The assessment of the studied group of patients did not show values of significantly intense aggression among the patients treated due to neuropathic pain. Therefore, we did not investigate the correlation between aggression and the ADs, BDAs, and hypnotics taken.
The above results do not correlate with the available literature, because in neuropathic pain, aggression is described in both humans and in animals [6,46]. The frequency of its occurrence in cases of chronic pain is as high as 70% [8]. Such differences can indicate limitations of the HDS-M scale in identifying aggression in patients treated for neuropathic pain.
In addition, the effectiveness of pharmacotherapy in aggressive patients has not been supported by strong scientific evidence [47,48].
In the group of patients from the study under discussion, it was shown that women experience a higher intensity of anxiety and depression. No dependence due to gender was noted for aggression. These observations are consistent with the reports of other authors [5,49]. An equal rate of reported depression (male 12.3%, female 11.5%) was observed in the Swedish population. However, in the same study, the authors note a higher rate of Ads prescribed for women (9.8% vs. 5.3%) [50].
These results are corelated with other observations. According to Debra J Brody’s report conducted between 2015 and 2018, in the United States 13.2% of adults (18 years old and older) used antidepressant medications in the past 30 days. AD use was higher among women (17.7%) than men (8.4%) [51].
At the same time, in the group of patients from the study under discussion, no statistically significant difference was found when comparing genders for how the Ads were taken. Gender differences in the rate and intensity of depression and Ads taken may be caused by the alleviation of neuropathic pain in the diagnosed group of patients considered for the study under discussion. This group of patients may not reflect the trend in the overall population of patients treated for depression disorders.
In the AD group of drugs, the efficacy in neuropathic pain management is documented for TCAs and SNRIs. At the same time SSRIs are considered less effective in neuropathic pain treatment [52,53].
In the literature, it has been observed that gender has an impact on the type of antidepressant prescribed for treating depression disorders. Women use SSRIs more often and respond to them better than men.
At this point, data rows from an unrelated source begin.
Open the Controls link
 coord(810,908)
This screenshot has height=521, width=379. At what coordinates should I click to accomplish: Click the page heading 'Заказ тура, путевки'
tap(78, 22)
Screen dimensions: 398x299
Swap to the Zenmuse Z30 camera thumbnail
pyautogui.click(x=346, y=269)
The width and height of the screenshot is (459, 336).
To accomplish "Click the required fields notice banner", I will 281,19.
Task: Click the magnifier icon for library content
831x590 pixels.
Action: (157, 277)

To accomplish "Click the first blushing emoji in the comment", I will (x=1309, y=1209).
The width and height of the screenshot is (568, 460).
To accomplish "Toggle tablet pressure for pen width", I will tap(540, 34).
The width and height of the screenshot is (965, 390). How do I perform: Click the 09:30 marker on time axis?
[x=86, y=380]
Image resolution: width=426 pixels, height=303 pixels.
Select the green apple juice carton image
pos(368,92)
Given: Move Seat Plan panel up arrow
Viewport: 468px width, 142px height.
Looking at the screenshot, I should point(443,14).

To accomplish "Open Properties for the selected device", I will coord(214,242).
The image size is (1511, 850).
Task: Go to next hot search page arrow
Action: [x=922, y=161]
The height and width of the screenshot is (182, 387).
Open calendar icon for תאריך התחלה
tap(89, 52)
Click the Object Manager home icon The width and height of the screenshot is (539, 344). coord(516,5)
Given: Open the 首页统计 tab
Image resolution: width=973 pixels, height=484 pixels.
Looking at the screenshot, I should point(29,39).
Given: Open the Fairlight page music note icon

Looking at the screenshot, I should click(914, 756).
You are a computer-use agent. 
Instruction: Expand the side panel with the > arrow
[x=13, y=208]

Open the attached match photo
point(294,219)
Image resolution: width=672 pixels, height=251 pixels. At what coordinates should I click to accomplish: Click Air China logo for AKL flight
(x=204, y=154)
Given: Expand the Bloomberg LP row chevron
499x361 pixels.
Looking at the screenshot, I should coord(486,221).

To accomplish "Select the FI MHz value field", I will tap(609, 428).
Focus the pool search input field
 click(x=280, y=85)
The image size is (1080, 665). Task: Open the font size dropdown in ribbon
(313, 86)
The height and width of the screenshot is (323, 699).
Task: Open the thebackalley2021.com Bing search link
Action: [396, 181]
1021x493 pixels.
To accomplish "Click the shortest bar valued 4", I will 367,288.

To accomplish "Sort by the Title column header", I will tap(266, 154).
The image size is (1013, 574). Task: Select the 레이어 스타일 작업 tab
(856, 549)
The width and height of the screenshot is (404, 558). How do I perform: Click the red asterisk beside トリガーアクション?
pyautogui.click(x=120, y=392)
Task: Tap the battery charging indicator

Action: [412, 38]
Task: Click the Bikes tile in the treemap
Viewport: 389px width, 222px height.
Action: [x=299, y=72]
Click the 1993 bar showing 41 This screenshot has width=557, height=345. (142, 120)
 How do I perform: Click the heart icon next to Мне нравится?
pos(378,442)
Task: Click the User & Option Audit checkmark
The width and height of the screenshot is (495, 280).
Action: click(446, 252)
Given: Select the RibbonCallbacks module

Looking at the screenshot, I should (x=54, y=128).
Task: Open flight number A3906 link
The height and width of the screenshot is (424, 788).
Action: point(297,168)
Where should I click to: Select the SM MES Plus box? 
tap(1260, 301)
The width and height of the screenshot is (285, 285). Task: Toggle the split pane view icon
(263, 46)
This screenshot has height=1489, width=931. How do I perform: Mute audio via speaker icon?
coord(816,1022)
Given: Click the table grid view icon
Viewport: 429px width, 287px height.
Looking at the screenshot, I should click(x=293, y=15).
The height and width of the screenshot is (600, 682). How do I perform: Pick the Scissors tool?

On the other hand, TCAs have been prescribed more frequently for men and are considered more effective in the treatment of depression disorders in this group of patients [54,55].
The above observations may favor men in the group of patients treated for neuropathic pain in terms of efficacy in the management of depression disorders, since TCAs are used more frequently in pain treatment (and recommended as the first- or second-line pharmacotherapy), and then SSRIs (the third line) are used [14]. This can also explain the higher intensity of depression experienced by women in the study under discussion.
In the group of patients from the study under discussion, it was shown that women, apart from depression, experience a higher intensity of anxiety. This observation stays in line with the available literature. The National Comorbidity Survey conducted in the United States from 1990 to 1992 found that lifetime prevalence rates for any anxiety disorder were 30.5% for women and 19.2% for men [56].

Limitations

The HADS-M scale used in the study is a screening tool. It was originally designed for hospitalized patients, but is now also used to assess the emotional state of outpatients. The HADS-M scale was chosen because of its simplicity, which makes it possible to apply this instrument for a larger group of patients, while remembering its origin as a screening tool. Moreover, the small number of patients taking BDAs and hypnotics (in comparison with ADs) also has an impact on the results of the study. Therefore, our conclusions should be validated by subsequent research. The study did not assess particular medications, but only groups of drugs, which might have had an influence on the results of the analysis, considering the differences in their application.

5. Conclusions

In traditional conceptualization of pain treatment, the reduction in pain intensity is the main goal of management [57]. The molecular neurobiology of chronic pain induces depression and anxiety [58]. Neuropathic pain and its duration positively corelates with the intensity of mood disorders and has a negative association with quality of life, despite the level of pain intensity [13,59,60].
We found that among the patients treated due to neuropathic pain, ADs are used much more often than BDAs and hypnotics. Depression was well controlled, while anxiety was identified as a possible uncontrolled therapeutic problem in these patients, despite the correlation between the frequency of AD and hypnotics usage and the severity of anxiety. We also found that women show a higher level of intensity in both anxiety and depression, but this does not influence the frequency of their being administered ADs, BDAs, and hypnotics.
This finding suggests the need for evaluating the emotional state of patients treated for neuropathic pain. Selected ADs could possibly be considered as a first choice of pharmacotherapy in a depressed and anxious patient. The limited influence of the pharmacotherapy applied on the anxiety level in this group of patients suggests the need to put more emphasis on psychological treatment options. These options should also be considered more widely in neuropathic pain treatment in women.

Author Contributions

Conceptualization, D.K. and M.K.; Methodology, D.K.; Software, E.P.-K.; Validation, B.L.; Formal Analysis, M.M.-S.; Investigation, M.M.-M., D.K., E.P.-K. and M.K.; Resources, M.M.-S. and B.L.; Data Curation, E.P.-K.; Writing—Original Draft Preparation, M.K. and D.K.; Writing—review & editing, M.K. and D.K.; Visualization, M.K.; Supervision, D.K.; Project Administration, D.K. All authors have read and agreed to the published version of the manuscript.

Funding

This research received no external funding.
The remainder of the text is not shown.